((

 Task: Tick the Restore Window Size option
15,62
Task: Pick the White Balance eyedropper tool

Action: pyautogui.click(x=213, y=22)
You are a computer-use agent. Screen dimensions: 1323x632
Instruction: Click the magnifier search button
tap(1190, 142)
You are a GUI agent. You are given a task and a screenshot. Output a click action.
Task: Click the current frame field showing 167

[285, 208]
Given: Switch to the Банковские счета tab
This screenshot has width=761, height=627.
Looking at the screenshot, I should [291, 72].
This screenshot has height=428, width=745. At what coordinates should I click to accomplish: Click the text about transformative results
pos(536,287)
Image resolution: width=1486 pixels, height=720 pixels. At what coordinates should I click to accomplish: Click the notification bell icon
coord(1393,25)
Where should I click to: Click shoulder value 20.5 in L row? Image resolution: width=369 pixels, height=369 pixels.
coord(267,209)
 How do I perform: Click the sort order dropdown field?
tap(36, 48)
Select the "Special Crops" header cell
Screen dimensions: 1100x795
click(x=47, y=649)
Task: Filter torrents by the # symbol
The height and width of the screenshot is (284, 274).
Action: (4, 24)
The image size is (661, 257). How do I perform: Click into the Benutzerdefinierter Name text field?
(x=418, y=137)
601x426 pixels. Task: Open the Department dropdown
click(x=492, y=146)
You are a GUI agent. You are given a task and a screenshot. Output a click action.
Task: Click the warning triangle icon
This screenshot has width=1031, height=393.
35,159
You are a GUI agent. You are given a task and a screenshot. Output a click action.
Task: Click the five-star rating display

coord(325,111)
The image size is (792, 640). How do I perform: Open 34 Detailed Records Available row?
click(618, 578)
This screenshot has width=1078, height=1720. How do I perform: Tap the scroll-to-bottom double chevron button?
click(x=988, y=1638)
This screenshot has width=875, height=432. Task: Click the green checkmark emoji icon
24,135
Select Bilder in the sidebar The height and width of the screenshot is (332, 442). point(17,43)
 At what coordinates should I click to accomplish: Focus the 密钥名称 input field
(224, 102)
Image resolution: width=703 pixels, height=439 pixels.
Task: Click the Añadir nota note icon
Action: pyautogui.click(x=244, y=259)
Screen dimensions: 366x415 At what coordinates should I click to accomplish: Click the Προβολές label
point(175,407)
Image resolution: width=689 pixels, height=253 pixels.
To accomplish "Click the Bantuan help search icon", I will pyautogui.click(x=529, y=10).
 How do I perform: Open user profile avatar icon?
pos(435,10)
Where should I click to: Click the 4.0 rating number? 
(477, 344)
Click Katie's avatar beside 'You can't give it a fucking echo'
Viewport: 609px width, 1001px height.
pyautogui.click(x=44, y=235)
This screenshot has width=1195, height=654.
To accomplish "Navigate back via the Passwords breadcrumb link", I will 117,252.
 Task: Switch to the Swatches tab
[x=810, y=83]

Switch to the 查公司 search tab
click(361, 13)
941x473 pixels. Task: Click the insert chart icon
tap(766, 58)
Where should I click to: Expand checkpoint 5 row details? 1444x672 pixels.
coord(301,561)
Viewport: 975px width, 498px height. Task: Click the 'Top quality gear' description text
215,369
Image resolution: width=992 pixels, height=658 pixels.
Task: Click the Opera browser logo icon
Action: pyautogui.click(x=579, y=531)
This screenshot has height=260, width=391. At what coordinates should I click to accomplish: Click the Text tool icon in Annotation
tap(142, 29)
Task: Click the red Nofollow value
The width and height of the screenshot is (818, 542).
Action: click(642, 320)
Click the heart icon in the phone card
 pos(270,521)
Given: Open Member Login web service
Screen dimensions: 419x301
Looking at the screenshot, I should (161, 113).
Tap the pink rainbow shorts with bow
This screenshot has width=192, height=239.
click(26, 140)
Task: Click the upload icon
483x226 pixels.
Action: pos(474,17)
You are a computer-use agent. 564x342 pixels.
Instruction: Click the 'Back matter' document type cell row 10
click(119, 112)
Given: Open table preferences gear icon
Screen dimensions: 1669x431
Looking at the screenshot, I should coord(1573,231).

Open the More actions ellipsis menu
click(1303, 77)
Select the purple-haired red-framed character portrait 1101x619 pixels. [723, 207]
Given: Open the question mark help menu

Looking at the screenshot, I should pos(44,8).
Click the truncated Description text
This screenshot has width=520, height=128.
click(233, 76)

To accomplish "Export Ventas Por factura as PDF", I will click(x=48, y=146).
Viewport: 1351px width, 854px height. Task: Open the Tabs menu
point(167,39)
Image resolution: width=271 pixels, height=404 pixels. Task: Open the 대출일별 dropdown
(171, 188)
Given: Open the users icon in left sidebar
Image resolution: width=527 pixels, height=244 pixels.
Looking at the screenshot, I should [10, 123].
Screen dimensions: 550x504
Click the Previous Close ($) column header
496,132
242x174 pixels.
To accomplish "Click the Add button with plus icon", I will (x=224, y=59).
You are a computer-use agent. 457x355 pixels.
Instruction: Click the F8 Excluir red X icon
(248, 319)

))

# What to produce
Please, from the entries above, set down exactly the lines from the one containing "Screen dimensions: 419x301" through the one containing "You are a computer-use agent. 564x342 pixels.", and only those.

# Reply
Screen dimensions: 419x301
Looking at the screenshot, I should (161, 113).
Tap the pink rainbow shorts with bow
This screenshot has width=192, height=239.
click(26, 140)
Task: Click the upload icon
483x226 pixels.
Action: pos(474,17)
You are a computer-use agent. 564x342 pixels.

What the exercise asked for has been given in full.